News & Events
Dr. Russel Prince, Massey University, New Zealand
Title: The invention of the New Zealand economy and the geography of statistics
When: Wednesday 25th September, 4-5pm
Where: Geography Library
Abstract: Despite its ubiquity in modern political discourse, the idea of the economy is a relatively recent invention. It emerged in the middle decades of the twentieth century along with an international statistical edifice comprised of organisations like the UN, IMF and OECD to manage international relations and economic development. Today, many of the statistical measures created during this period, such as the totemic metric of GDP, are being called into question as part of a more generalised crisis of expertise. But they have left their mark, not only redefining what is understood to be the task of government – to make the economy ‘grow’ – but shaping the way that knowledge and policy moves between states. This presentation is from an ongoing project examining the invention of the New Zealand economy in the context of the emerging global geography of economic statistics. New Zealand occupies a place in the global order that is neither in what was regarded as the developing world, but which is also outside the capitalist core of North America and Europe. This can cast a light on how the enterprise of statistics globalised to become central to the postwar state and policy system and the organisation of capitalism.

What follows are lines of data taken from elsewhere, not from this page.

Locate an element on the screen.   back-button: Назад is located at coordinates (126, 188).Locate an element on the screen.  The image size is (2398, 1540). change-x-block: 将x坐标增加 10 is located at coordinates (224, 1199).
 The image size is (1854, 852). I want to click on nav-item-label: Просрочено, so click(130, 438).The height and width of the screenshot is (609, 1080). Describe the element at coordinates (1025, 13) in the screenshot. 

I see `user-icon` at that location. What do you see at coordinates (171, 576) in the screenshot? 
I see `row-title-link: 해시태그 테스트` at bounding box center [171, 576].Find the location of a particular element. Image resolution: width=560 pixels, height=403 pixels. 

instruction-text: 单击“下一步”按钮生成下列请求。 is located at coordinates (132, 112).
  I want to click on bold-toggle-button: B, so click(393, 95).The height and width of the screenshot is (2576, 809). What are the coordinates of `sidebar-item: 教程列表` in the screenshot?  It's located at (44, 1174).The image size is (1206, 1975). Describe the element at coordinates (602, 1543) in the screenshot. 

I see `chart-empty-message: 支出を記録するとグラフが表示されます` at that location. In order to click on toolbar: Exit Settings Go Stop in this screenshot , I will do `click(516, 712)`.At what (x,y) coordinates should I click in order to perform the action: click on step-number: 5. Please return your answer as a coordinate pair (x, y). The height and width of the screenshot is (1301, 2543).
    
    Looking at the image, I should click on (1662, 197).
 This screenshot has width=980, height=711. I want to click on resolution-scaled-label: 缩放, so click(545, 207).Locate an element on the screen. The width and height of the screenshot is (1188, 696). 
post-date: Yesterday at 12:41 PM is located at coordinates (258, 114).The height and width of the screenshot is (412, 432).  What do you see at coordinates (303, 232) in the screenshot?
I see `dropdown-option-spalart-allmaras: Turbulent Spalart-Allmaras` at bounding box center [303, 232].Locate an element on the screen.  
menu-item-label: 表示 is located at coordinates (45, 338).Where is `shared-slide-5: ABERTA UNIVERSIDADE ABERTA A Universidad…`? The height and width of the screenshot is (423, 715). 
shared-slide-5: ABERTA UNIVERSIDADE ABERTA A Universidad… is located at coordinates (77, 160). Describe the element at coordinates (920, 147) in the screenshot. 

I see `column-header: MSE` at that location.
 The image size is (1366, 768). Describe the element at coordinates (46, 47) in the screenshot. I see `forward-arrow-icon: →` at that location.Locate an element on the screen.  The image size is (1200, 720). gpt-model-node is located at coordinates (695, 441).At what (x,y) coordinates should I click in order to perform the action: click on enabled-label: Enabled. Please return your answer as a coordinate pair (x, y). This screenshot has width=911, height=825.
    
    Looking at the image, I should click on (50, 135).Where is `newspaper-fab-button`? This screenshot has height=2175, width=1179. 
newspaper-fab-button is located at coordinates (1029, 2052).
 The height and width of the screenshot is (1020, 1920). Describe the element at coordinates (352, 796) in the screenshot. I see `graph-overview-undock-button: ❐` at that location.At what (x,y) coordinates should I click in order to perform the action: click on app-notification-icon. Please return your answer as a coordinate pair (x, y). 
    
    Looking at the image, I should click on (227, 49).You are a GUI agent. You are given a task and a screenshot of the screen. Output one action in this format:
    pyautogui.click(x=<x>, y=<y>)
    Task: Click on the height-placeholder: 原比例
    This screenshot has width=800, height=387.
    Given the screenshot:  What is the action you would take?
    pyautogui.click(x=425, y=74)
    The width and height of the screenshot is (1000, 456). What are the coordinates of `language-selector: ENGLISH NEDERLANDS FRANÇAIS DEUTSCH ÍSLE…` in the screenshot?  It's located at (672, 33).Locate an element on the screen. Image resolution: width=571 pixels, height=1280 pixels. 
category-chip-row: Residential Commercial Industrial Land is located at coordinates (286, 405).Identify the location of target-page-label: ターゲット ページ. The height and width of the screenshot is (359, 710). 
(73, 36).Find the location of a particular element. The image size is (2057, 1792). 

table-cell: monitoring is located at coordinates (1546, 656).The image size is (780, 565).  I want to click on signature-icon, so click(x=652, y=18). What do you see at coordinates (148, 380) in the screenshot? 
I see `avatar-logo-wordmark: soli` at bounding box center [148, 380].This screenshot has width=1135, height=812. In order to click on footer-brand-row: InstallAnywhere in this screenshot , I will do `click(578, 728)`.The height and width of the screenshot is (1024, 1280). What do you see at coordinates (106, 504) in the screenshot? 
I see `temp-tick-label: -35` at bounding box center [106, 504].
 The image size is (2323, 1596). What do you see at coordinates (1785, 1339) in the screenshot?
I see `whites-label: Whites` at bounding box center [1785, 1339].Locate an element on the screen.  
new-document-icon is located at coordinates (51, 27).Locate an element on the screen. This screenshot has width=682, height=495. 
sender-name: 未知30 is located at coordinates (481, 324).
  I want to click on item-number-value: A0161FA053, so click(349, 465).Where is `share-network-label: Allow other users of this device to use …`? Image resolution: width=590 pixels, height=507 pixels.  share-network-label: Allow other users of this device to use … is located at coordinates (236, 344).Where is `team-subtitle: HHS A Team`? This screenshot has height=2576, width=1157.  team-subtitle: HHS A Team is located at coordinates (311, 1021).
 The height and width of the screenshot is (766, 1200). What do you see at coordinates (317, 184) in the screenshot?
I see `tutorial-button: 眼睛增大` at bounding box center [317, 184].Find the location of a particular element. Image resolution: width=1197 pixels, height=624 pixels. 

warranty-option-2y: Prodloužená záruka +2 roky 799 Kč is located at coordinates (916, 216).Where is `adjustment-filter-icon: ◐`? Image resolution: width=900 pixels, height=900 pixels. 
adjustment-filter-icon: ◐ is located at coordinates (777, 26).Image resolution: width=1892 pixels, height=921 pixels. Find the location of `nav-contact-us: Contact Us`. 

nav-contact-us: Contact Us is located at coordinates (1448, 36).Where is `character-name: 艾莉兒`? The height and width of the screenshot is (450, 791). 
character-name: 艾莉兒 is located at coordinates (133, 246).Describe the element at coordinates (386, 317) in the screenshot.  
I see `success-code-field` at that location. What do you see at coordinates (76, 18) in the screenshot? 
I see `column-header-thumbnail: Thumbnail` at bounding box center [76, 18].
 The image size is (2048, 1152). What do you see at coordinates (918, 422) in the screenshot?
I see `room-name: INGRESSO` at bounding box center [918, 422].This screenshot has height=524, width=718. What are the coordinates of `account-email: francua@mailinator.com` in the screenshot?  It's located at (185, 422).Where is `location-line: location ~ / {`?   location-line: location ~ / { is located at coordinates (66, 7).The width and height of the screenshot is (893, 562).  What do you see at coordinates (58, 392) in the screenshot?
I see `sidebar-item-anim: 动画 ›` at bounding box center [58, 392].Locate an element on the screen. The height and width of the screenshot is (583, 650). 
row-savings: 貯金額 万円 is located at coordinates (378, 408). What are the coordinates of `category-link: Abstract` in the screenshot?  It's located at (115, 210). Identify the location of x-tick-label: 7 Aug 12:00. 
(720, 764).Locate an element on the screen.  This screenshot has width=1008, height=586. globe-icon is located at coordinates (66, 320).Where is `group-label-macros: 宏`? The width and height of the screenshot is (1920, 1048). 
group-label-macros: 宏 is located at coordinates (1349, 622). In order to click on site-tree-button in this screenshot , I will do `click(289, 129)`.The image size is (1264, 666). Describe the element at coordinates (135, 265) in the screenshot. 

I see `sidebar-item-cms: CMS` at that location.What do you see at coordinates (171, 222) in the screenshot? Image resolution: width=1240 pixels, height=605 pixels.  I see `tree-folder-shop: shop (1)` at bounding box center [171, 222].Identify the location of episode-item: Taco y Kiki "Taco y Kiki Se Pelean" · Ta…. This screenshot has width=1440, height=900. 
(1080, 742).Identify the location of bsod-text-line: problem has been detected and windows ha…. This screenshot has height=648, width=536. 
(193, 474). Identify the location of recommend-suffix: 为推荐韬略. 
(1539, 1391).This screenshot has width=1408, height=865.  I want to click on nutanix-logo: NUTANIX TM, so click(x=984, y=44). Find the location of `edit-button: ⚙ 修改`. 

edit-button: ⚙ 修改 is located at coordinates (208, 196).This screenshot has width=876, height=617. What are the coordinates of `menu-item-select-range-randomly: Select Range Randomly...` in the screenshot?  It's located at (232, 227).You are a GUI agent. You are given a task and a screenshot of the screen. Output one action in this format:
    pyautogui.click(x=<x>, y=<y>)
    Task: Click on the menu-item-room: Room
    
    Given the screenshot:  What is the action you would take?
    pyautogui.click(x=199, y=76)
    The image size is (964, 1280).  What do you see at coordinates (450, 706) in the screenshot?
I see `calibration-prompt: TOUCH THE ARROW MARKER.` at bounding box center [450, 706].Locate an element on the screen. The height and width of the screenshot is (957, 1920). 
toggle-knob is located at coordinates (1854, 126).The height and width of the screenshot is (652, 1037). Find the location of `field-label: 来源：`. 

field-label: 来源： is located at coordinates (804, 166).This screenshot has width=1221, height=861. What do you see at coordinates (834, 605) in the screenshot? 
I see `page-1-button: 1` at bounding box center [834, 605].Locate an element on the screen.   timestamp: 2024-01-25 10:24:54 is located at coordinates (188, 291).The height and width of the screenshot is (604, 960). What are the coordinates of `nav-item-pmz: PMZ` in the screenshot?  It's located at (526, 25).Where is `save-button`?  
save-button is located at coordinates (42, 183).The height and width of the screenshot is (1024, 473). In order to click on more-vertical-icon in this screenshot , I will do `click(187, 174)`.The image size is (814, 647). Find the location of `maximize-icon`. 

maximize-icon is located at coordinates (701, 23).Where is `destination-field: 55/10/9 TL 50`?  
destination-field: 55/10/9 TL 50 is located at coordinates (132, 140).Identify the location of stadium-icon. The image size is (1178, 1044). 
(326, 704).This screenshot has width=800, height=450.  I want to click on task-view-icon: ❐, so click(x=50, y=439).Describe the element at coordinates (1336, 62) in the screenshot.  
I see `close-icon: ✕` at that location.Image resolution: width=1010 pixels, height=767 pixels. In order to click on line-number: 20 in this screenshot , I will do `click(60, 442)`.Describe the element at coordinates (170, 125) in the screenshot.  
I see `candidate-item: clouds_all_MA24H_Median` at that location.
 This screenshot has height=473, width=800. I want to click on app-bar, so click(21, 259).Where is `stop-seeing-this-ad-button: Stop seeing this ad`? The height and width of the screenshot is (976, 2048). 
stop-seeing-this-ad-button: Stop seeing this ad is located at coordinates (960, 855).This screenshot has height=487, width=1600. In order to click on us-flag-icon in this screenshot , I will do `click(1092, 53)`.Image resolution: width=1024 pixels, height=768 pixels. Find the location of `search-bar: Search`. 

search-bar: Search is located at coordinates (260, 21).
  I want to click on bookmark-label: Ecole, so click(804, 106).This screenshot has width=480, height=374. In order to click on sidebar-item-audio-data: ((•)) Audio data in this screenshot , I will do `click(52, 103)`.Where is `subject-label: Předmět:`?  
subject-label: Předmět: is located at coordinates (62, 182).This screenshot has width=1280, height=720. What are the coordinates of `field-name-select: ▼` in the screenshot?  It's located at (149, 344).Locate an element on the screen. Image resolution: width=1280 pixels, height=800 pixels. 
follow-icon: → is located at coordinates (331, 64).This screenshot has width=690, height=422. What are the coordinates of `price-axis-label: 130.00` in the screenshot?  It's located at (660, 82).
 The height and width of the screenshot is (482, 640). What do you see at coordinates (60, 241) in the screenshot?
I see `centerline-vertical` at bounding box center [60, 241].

Bio: Russell Prince is a senior lecturer in human geography at Massey University in New Zealand and is currently a Visiting Fellow at the Institute for Social Science in the 21st Century at University College Cork. His research interests include policy mobility, neoliberalism, and the geography of expertise. He has published widely on these topics, including in Progress in Human Geography, Environment and Planning D: Society and Space, and Transactions of the Institute of British Geographers.